▸ **Work required**: Restate word for word the lines of the listing below, from its first line through the line with "Screen dimensions: 600x392", without the pictures.

▸ **Exercise input**:
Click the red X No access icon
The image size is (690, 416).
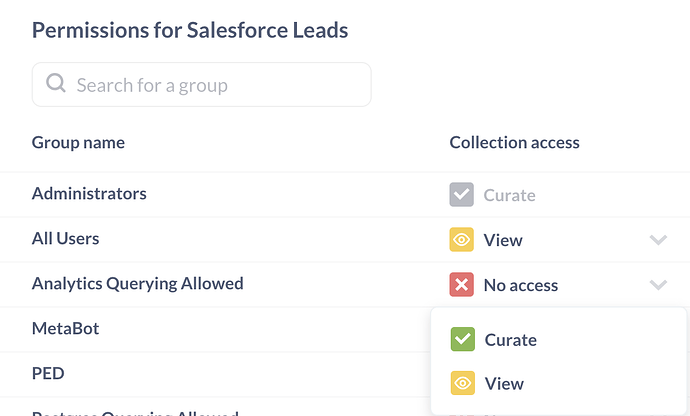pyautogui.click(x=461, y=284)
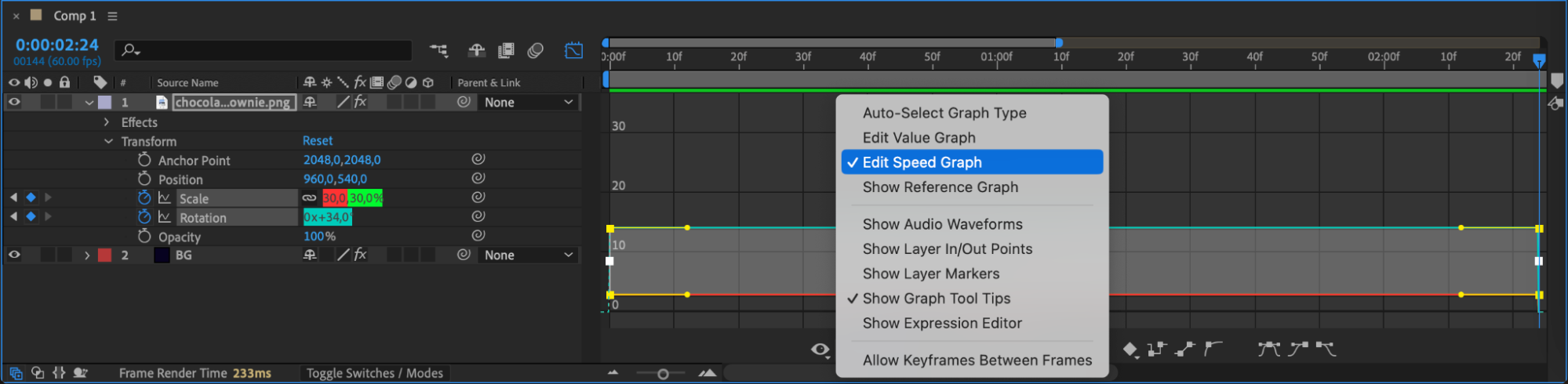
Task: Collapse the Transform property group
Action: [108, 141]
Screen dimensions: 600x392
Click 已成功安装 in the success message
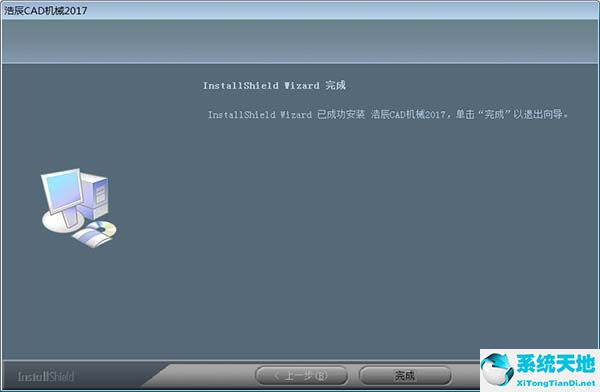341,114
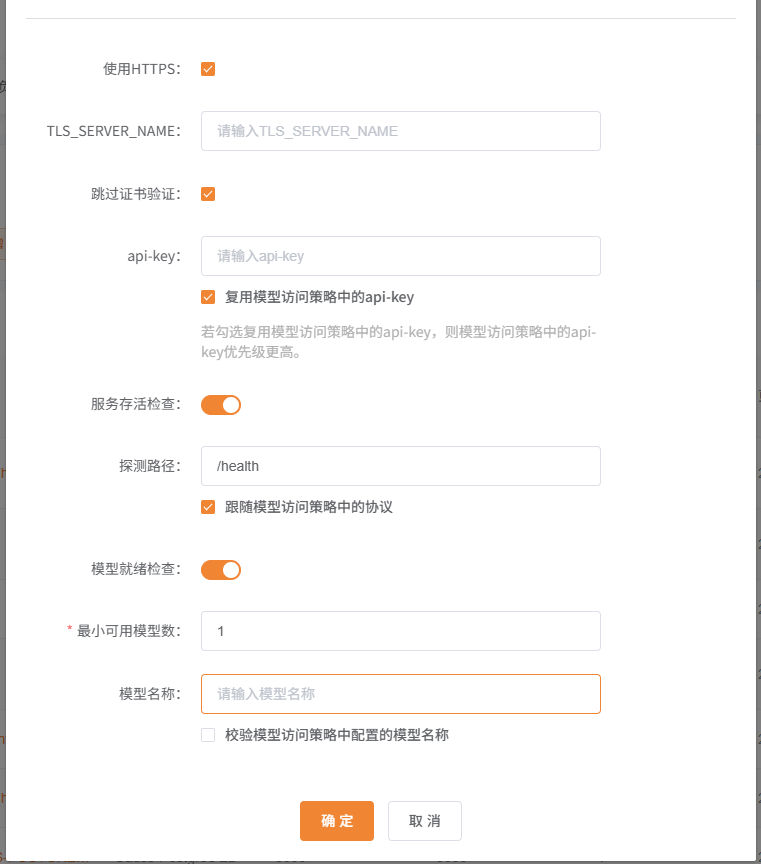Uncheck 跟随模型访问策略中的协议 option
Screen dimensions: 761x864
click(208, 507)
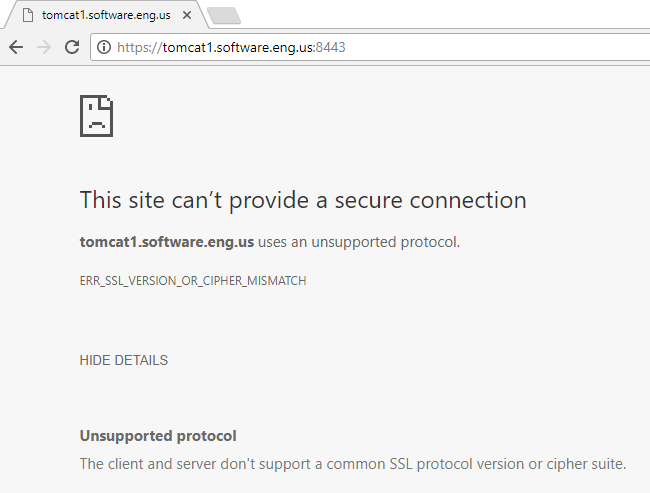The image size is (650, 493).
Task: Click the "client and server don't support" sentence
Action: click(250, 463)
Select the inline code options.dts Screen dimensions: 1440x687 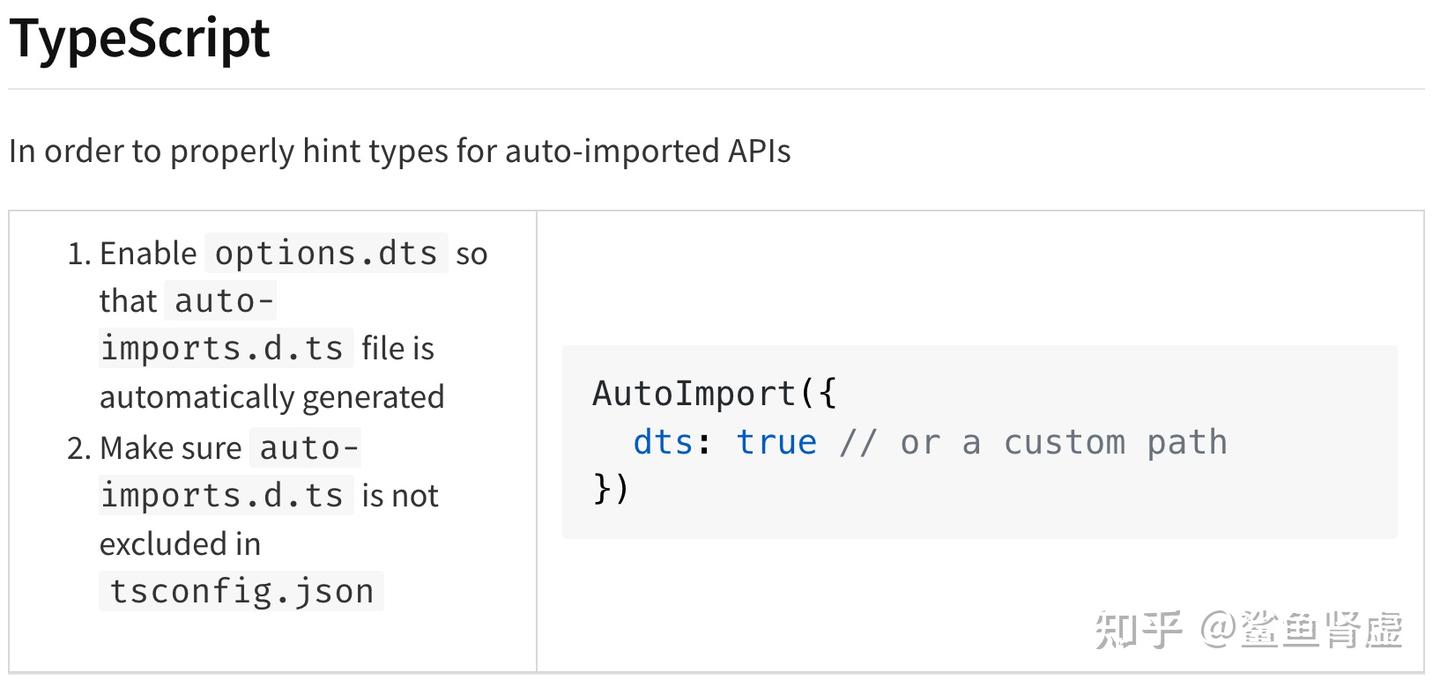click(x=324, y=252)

▸ **Exercise result**:
Click the red X No access icon
The image size is (690, 416).
pyautogui.click(x=461, y=284)
Task: Collapse the Transform property group
Action: [108, 141]
Screen dimensions: 600x392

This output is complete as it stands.